Project

Collective Reasoning

A distributed AI system built from many situated intelligences, designed to think through difference instead of flattening it.

What It Is

Collective Reasoning is a project developed within the Embodied Restoration Lab for the 2025 Venice Architecture Biennale. It explores a different way of building AI: not as one giant model claiming universal intelligence, but as a system of smaller contributor models, each shaped by specific archives, practices, and ways of knowing.

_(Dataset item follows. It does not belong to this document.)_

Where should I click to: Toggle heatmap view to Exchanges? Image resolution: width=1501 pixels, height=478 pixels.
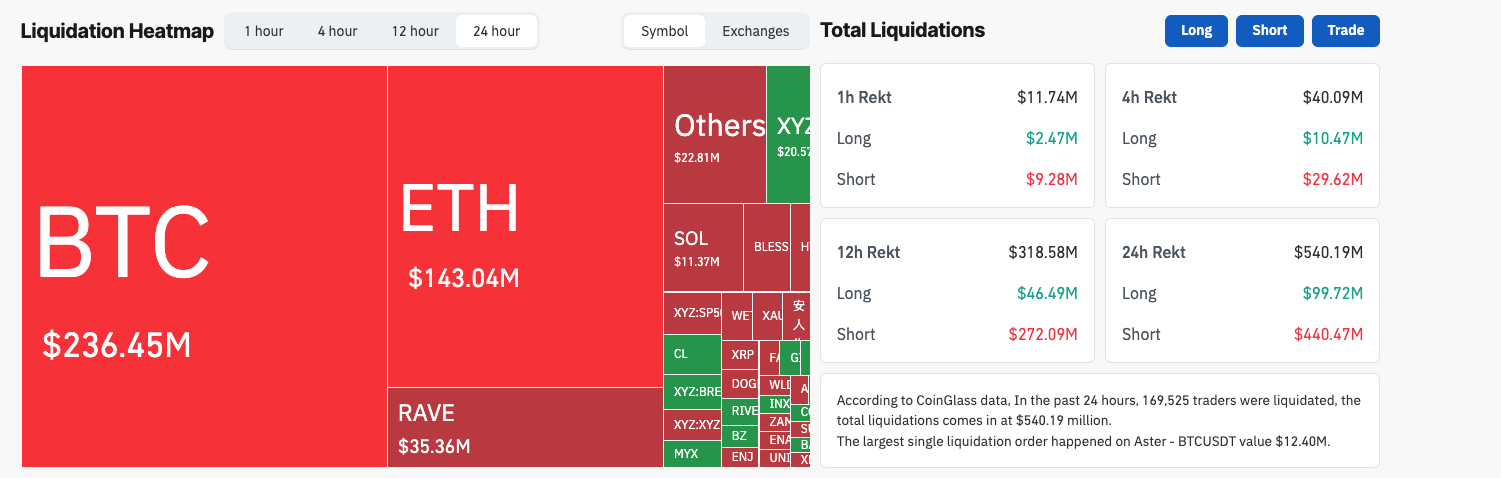click(x=755, y=31)
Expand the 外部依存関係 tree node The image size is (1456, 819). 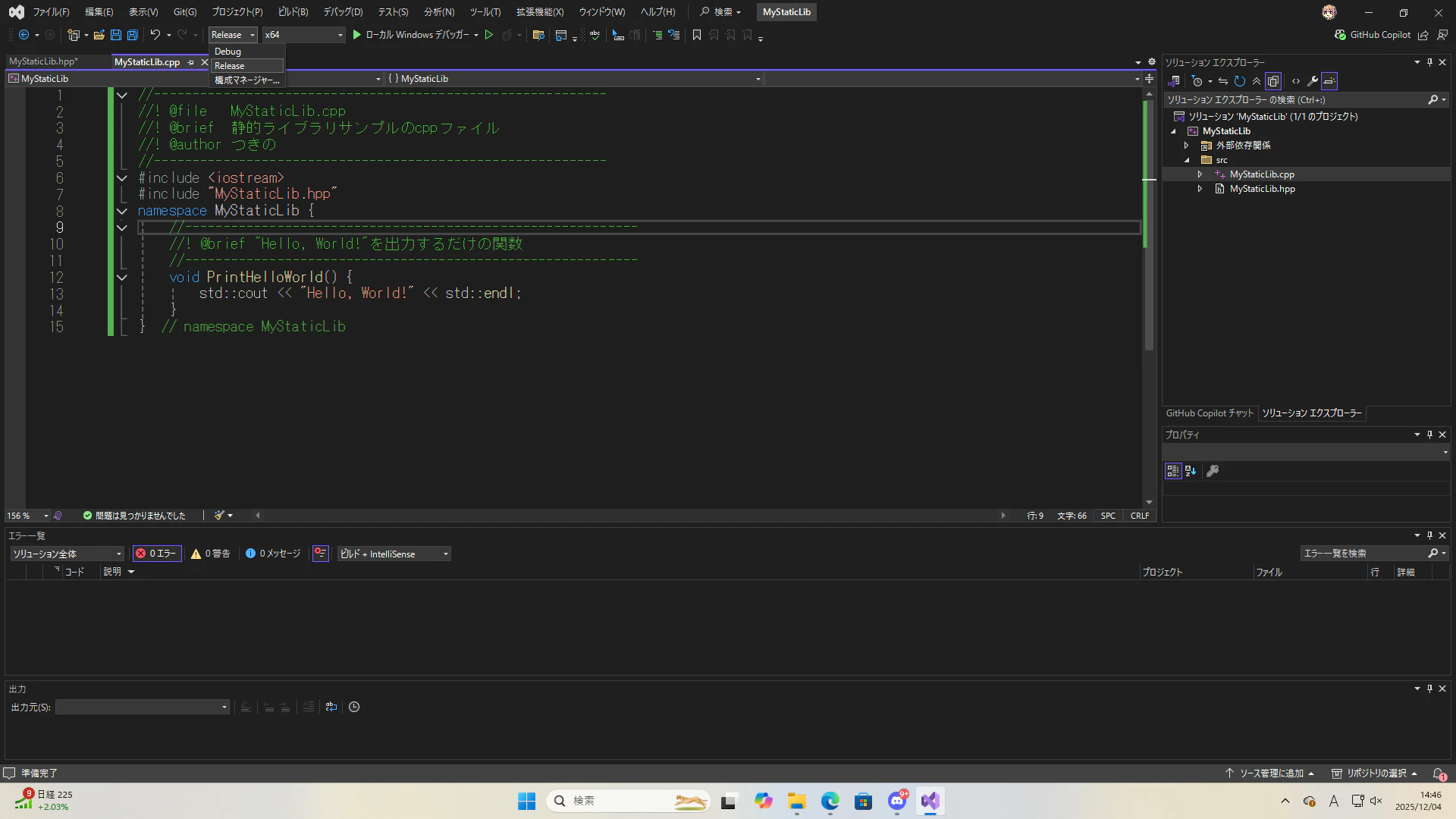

The project brings together models grounded in highly curated materials from a community of architects, artists, designers, climate justice organisers, researchers, and technologists. Some are trained through text archives and oral discourse, others through visual references and image generation. Each carries a particular perspective, history, and logic.

What matters is not just making personal AIs. It is creating the conditions for them to reason with one another. Collective Reasoning treats intelligence as something distributed across relationships, not contained inside a single model.

How It Works

The project has two core parts: making situated AIs, and building conversations between them.

To create these models, Collective Reasoning builds on existing open models rather than training from scratch. For language models, it uses retrieval-augmented generation, or RAG, allowing a model to work with a curated body of texts and archives without rewriting its underlying structure. For visual models, it uses LoRA, a lightweight fine-tuning method that reshapes part of a model through new training material. In practice, this means contributors can create text and image models grounded in their own references, archives, and sensibilities.

From there, the project moves to the harder and more interesting question: how these models communicate. Instead of forcing everything through one dominant system, Collective Reasoning experiments with architectures where specialised models interact, contribute insights, and build responses together. This led to the development of the i2i protocol, a proposal for communication between intelligences that does not assume in advance what those intelligences are or how they should relate.

The result is a distributed reasoning system: multiple models, different modalities, shared interfaces, and knowledge produced through exchange rather than central command.

Why It Matters

Most AI systems are built around concentration. One model, one logic, one centre of authority. Even when they appear flexible, they often reproduce the same old move: absorb difference, standardise it, and return it as a single authoritative output.

Collective Reasoning pushes in the opposite direction. It starts from the idea that knowledge is partial, situated, and often held in tension. Oral histories, architectural practice, climate knowledge, visual language, memory, and marginalised cultural traditions do not need to be melted down into one neutral machine voice to become usable. They can stay distinct and still think together.

That matters politically as much as technically. The project questions who gets to build intelligence, whose archives train it, and what kinds of relation AI systems make possible. It treats computation not as a neutral tool, but as a space where power is organised: through infrastructure, through standards, through assumptions about whose intelligence counts.

Collective Reasoning proposes something else: AI as a social and ethical arrangement, where many intelligences can coexist, speak, and reason without being forced into sameness. Not a machine that knows everything, but a system that makes space for plurality.